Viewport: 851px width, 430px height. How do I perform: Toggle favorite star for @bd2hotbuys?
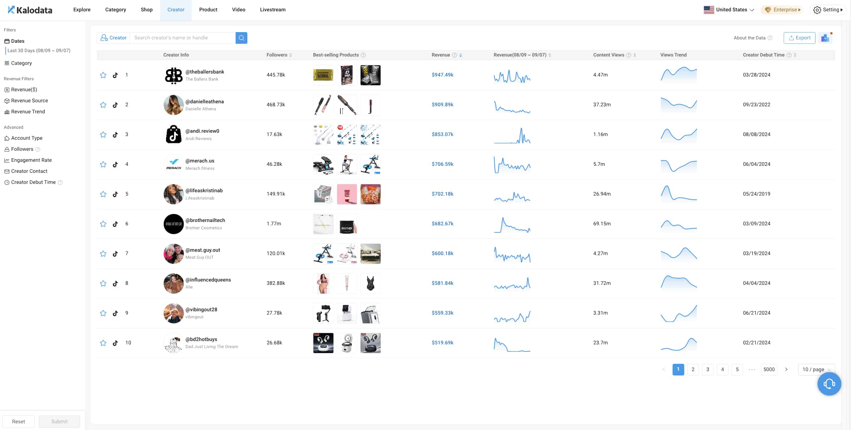point(103,343)
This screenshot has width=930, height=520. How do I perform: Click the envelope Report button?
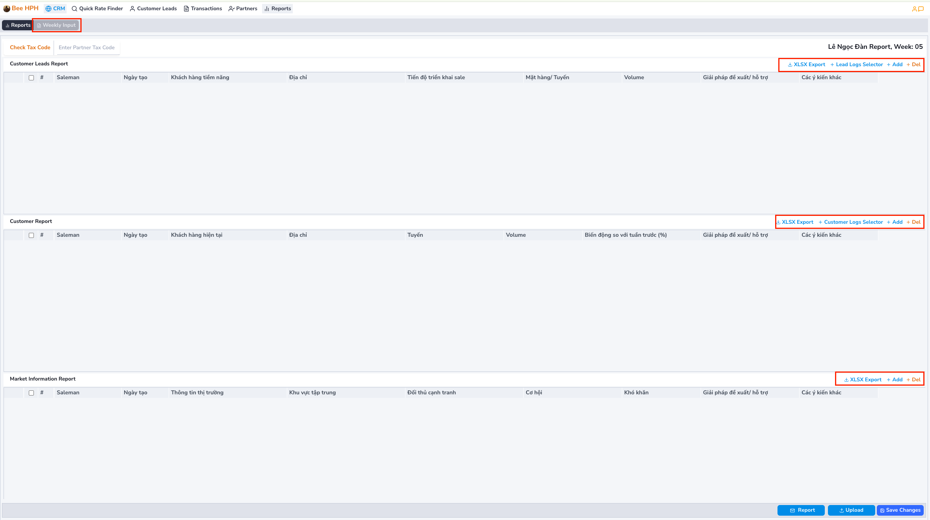[x=801, y=510]
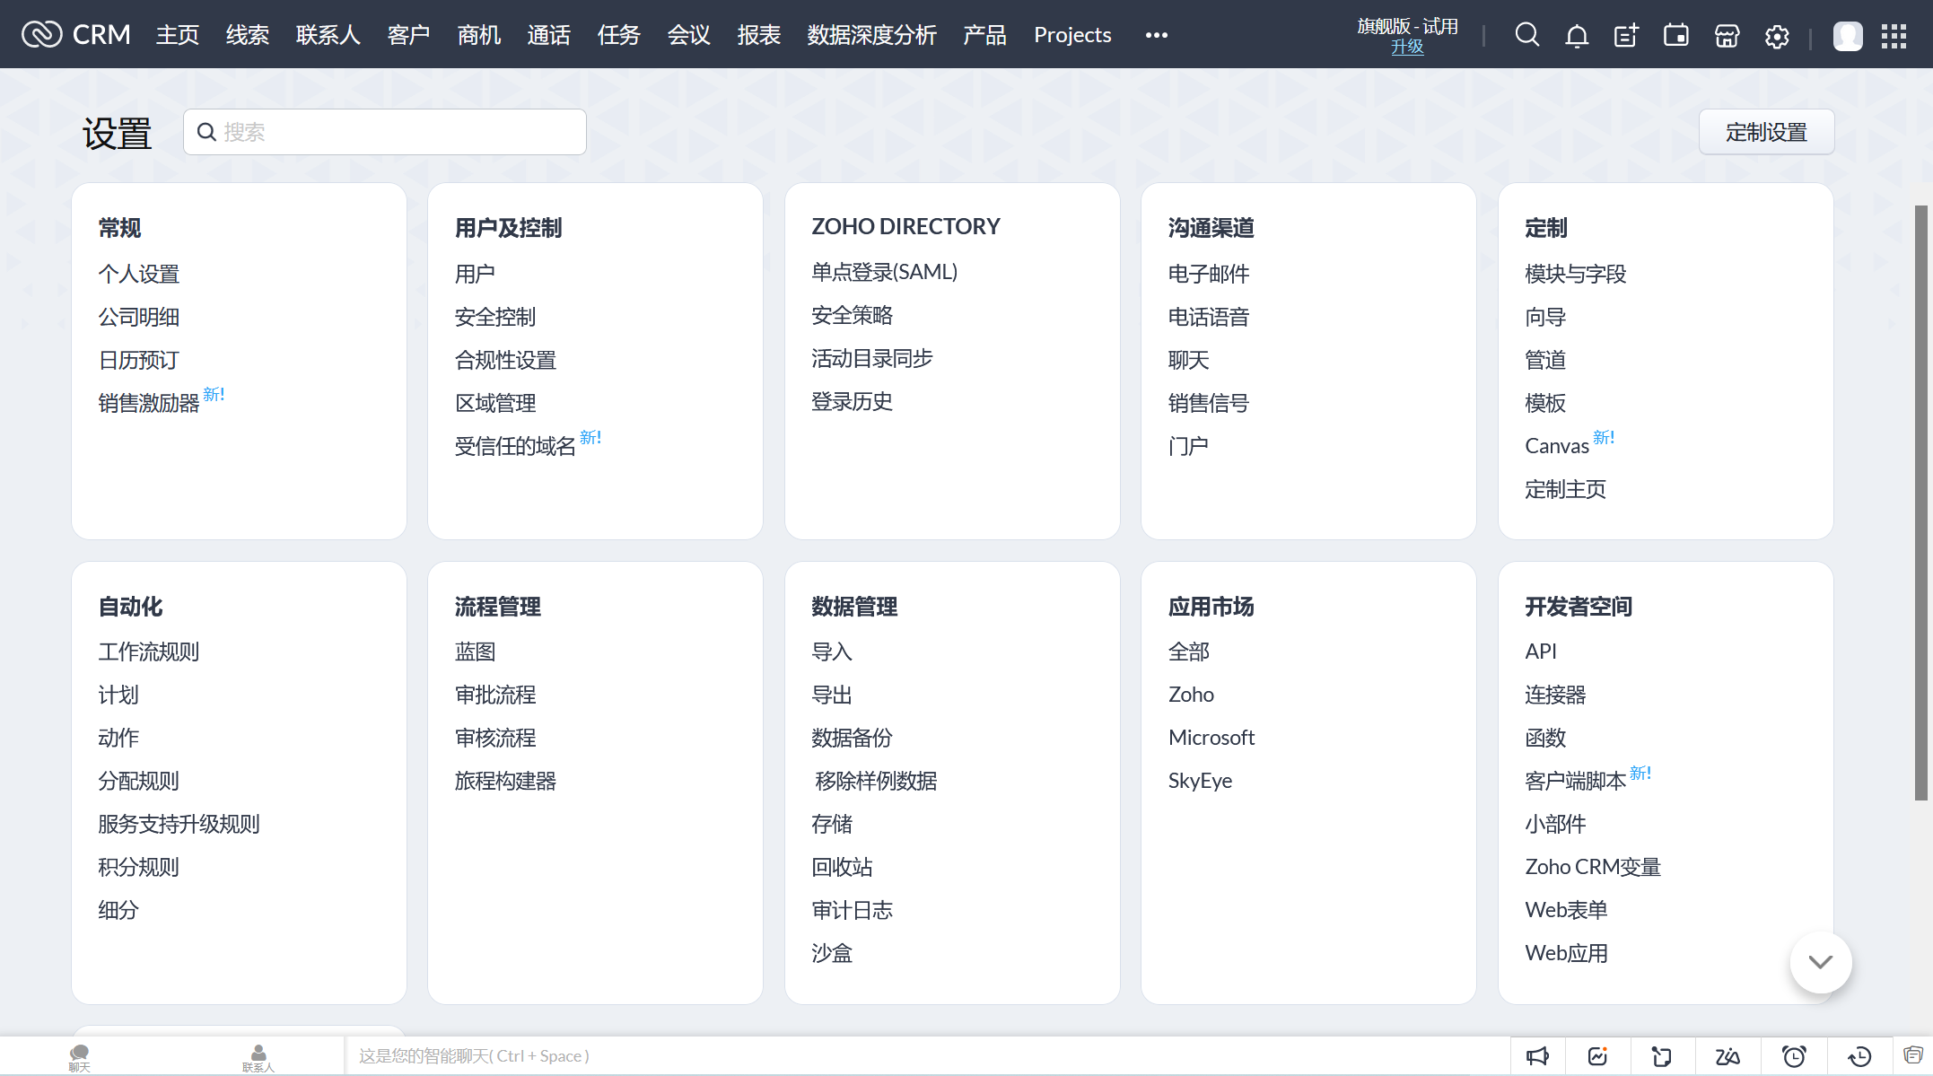Click the settings gear icon
This screenshot has height=1076, width=1933.
pos(1777,36)
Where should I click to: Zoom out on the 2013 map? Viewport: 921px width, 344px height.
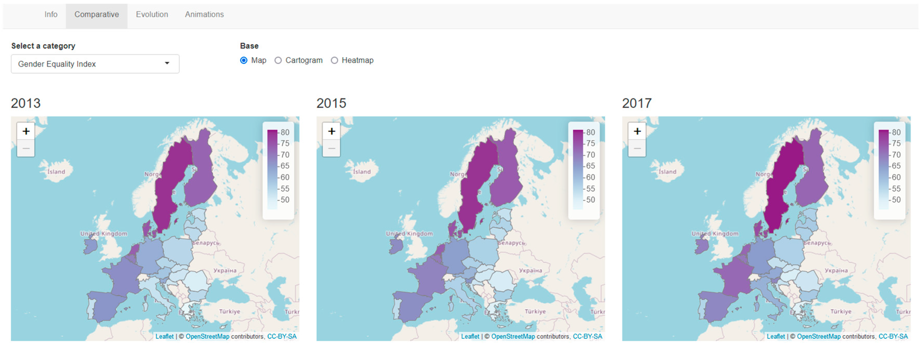26,148
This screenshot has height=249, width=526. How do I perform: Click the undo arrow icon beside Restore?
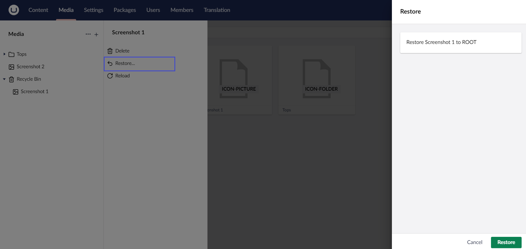click(x=110, y=63)
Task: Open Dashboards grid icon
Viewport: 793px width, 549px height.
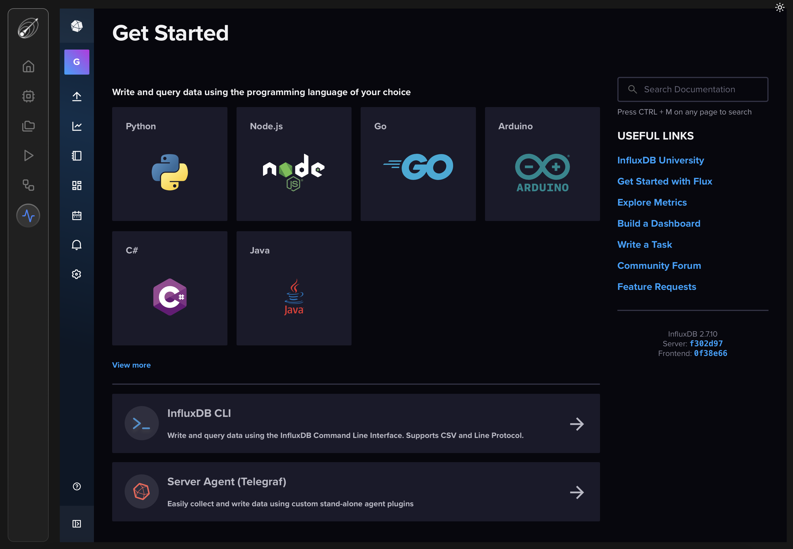Action: 77,186
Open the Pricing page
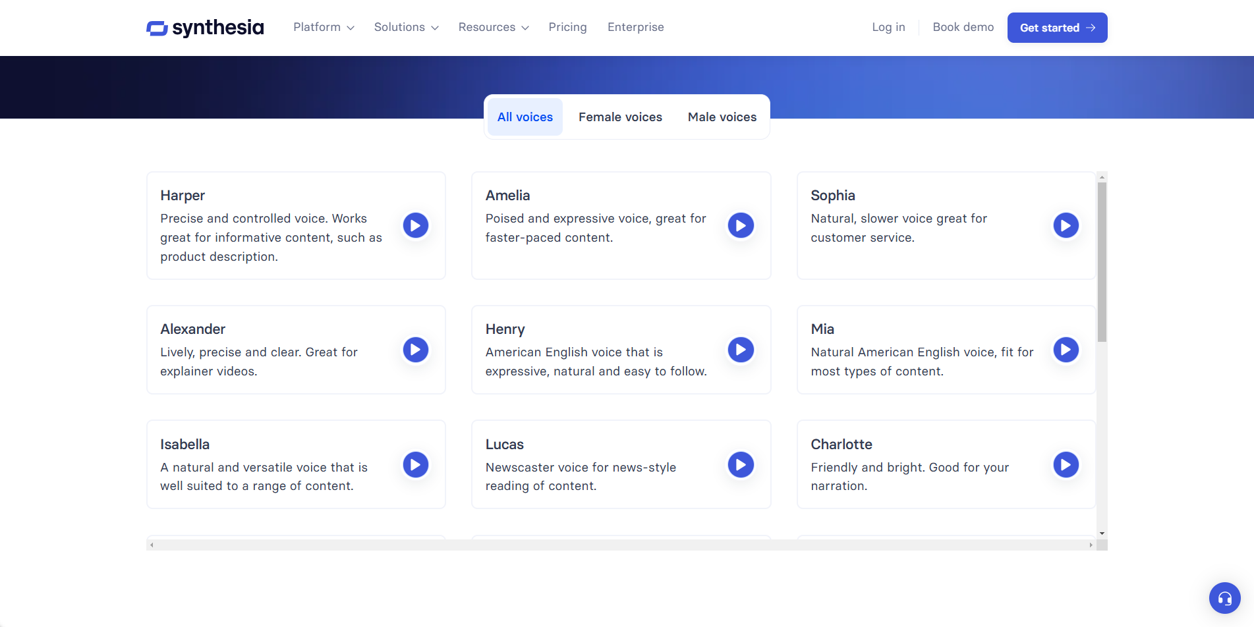Screen dimensions: 1254x627 pyautogui.click(x=567, y=27)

ACTIVITY —
Retype the whole of the data verbatim. Skip every picture.

RESPONSE TO THE TASK —
Viewport: 851px width, 430px height. How do I perform: Toggle favorite star for @bd2hotbuys?
point(103,343)
This screenshot has width=930, height=520. How do I perform: Click the envelope Report button?
[x=801, y=510]
Click the settings gear icon
This screenshot has height=1076, width=1933.
pos(1777,36)
Where should I click to: Zoom out on the 2013 map? Viewport: 921px width, 344px height.
26,148
This screenshot has height=249, width=526. How do I perform: Click the undo arrow icon beside Restore?
click(x=110, y=63)
Task: Open Dashboards grid icon
Viewport: 793px width, 549px height.
Action: 77,186
Open the Pricing page
Screen dimensions: 1254x627 pyautogui.click(x=567, y=27)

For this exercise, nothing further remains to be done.